Warisan Intelektual Ulama Sunda-Banten “Raf’u al-Hijab”
Ahmad Ginanjar Sya’ban – Berikut ini adalah halaman pertama dari teks manuskrip kitab berjudul “Raf’u al-Hijâb ‘an ‘Arâ’is al-Khamsah al-Abwâb” yang dikarang oleh Syaikh Muhammad b. ‘Allân al-Shiddîqî al-Syâfi’î al-Makkî (w. 1647), seorang ulama sentral dunia Islam paruh pertama abad ke-17 M dan berkedudukan di kota suci Makkah.
Karya ini ditulis secara khusus oleh Syaikh Muhammad b. ‘Allân untuk menjawab beberapa buah pertanyaan seputar masalah-masalah keislaman yang diajukan Sultan Abu al-Ma’ali Ahmad (w. 1650), penguasa Kesultanan Banten kelima yang juga berjejuluk “Pangeran Anom”.
Syaikh Muhammad b. ‘Allân terhitung sebagai sosok yang memiliki banyak karya yang hingga saat ini masih dikaji dan dijadikan rujukan dalam studi keislaman. Karya-karya tersebut mencakup pelbagai disiplin keilmuan Islam, mulai dari tafsir al-Qur’an, hadits, fikih, tasawuf, tata bahasa Arab, dan lain-lain. Di antara karya Syaikh Muhammad b. ‘Allân yang paling terkenal adalah “Daîl al-Fâlihîn Syarah ‘alâ Riyâdh al-Shâlihîn”. Karya ini merupakan penjelasan (syarah) atas kitab hadits “Riyâdh al-Shâlihîn” karya Imam Nawawi (w. 1277). Selain itu, karya Syaikh Muhammad b. ‘Allân yang terkenal lainnya adalah “Dhiyâ al-Sabîl” dalam bidang tafsir al-Qur’an.

Cuplikan dataset:
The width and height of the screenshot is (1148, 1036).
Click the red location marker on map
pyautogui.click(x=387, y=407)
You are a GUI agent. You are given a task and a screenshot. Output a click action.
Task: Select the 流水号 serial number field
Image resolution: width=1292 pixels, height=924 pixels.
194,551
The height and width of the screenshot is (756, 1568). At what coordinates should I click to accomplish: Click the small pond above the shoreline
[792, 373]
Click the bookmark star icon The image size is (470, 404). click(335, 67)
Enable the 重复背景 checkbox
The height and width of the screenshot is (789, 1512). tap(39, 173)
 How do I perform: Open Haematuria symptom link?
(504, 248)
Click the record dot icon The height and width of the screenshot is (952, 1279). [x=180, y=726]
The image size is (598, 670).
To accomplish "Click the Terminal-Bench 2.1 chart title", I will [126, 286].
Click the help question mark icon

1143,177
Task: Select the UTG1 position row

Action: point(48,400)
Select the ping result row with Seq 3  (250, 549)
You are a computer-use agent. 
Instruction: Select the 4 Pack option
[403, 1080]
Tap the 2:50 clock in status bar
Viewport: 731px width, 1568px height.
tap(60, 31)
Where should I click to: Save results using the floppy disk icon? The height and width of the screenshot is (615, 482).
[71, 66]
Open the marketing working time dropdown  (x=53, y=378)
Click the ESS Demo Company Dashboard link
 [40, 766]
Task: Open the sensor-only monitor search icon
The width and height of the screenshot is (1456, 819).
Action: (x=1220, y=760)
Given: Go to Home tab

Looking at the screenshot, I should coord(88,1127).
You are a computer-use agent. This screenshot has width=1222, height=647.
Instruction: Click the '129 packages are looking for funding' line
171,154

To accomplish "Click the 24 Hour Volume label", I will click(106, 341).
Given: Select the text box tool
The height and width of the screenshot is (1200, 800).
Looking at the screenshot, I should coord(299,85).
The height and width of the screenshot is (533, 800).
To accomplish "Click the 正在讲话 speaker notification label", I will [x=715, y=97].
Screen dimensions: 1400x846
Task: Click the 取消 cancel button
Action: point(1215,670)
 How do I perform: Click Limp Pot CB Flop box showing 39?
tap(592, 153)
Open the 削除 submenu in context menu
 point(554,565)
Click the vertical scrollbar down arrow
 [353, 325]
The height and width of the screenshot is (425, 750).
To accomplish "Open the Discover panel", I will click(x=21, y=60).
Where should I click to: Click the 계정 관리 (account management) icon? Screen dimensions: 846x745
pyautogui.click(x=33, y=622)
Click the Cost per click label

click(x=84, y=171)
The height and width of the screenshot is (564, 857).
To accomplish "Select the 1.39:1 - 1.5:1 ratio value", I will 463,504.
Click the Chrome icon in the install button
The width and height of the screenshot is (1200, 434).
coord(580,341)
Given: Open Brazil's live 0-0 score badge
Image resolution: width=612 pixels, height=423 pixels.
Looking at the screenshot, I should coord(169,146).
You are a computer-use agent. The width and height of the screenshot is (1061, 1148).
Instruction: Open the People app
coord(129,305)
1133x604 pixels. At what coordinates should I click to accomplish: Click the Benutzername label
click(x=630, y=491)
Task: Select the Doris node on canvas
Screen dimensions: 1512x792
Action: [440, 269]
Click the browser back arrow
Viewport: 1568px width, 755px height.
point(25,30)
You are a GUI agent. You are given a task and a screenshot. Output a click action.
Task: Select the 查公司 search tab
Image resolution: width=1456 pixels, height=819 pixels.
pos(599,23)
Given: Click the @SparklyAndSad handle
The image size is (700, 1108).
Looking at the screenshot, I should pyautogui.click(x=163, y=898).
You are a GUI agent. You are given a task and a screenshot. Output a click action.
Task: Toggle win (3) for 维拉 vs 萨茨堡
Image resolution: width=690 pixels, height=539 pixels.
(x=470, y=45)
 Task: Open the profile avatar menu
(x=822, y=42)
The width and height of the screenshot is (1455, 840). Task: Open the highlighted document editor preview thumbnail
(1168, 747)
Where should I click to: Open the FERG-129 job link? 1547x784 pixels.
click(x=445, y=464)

**PERMINTAAN TERTULIS 1**
Ringkaslah teks tentang kitab Raf’u al-Hijab dalam dua kalimat.
**PERMINTAAN TERTULIS 2**
Tuliskan lanjutan teks tentang kitab Raf’u al-Hijab setelah kalimat terakhirnya.

**JAWABAN 1**
Kitab “Raf’u al-Hijâb ‘an ‘Arâ’is al-Khamsah al-Abwâb” dikarang oleh Syaikh Muhammad b. ‘Allân (w. 1647), ulama sentral dunia Islam di Makkah pada paruh pertama abad ke-17 M. Ia menulisnya secara khusus untuk menjawab pertanyaan Sultan Abu al-Ma’ali Ahmad, penguasa kelima Kesultanan Banten, dan ia juga menghasilkan banyak karya lain dalam berbagai disiplin keilmuan Islam yang hingga kini masih dikaji.

**JAWABAN 2**
Di samping itu, Syaikh Muhammad b. ‘Allân juga memiliki banyak murid yang berasal dari pelbagai penjuru dunia Islam, termasuk dari wilayah kepulauan Nusantara. Di antara murid Syaikh Muhammad b. ‘Allân yang berasal dari Nusantara adalah penguasa Kesultanan Banten keempat, yaitu Sultan Abu al-Mafakhir Mahmud Abdul Qadir (w. 1651) dan putranya yang menjadi penguasa Kesultanan Banten kelima, yaitu Pangeran Anom Abu al-Ma’ali Ahmad (w. 1650).
Untuk dua sultan penguasa Banten tersebut, Syaikh Muhammad b. ‘Allân tercatat mengarang beberapa buah karya secara khusus. Untuk Sultan Abu al-Mafakhir Mahmud Abdul Qadir, dikarang sebuah risalah berjudul “al-Mawâhib al-Rabbâniyyah fî Jawâb al-As’ilah al-Jâwiyyah”, sementara untuk Sultan Abu al-Ma’ali Ahmad, dikarang sebuah karya berjudul “Raf’u al-Hijâb ‘an ‘Arâ’is al-Khamsah al-Abwâb” yang menjadi fokus perbincangan kita kali ini.
Setelah menuliskan basmalah, memanjatkan puji kepada Allah SWT dan menghaturkan shalawat kepada Rasulullah SAW, dalam kata pengantar (muqaddimah)-nya atas kitab “Raf’u al-Hijâb” ini, Syaikh Muhammad b. ‘Allân kemudian menulis:
فيقول العبد القاصر النازل عن مرتبة الإنسان الكامل لما عوّقه وأقعده وسكّته وأبرده محمد بن علان الصديقي الشافعي سبط آل الحسن الشاذلي مشربا
(Maka berkatalah seorang hamba yang penuh kekurangan, yang derajatnya belum sampai pada Insan Kamil oleh sebab dosa-dosa, kekurangan dan kelalaian yang menjadi penghalang, yaitu Muhammad b. ‘Allân al-Shiddîqî al-Syâfi’î, cucu dari Syaikh Âl al-Hasan, seorang yang mengikuti masyrab Tarekat Syadziliah).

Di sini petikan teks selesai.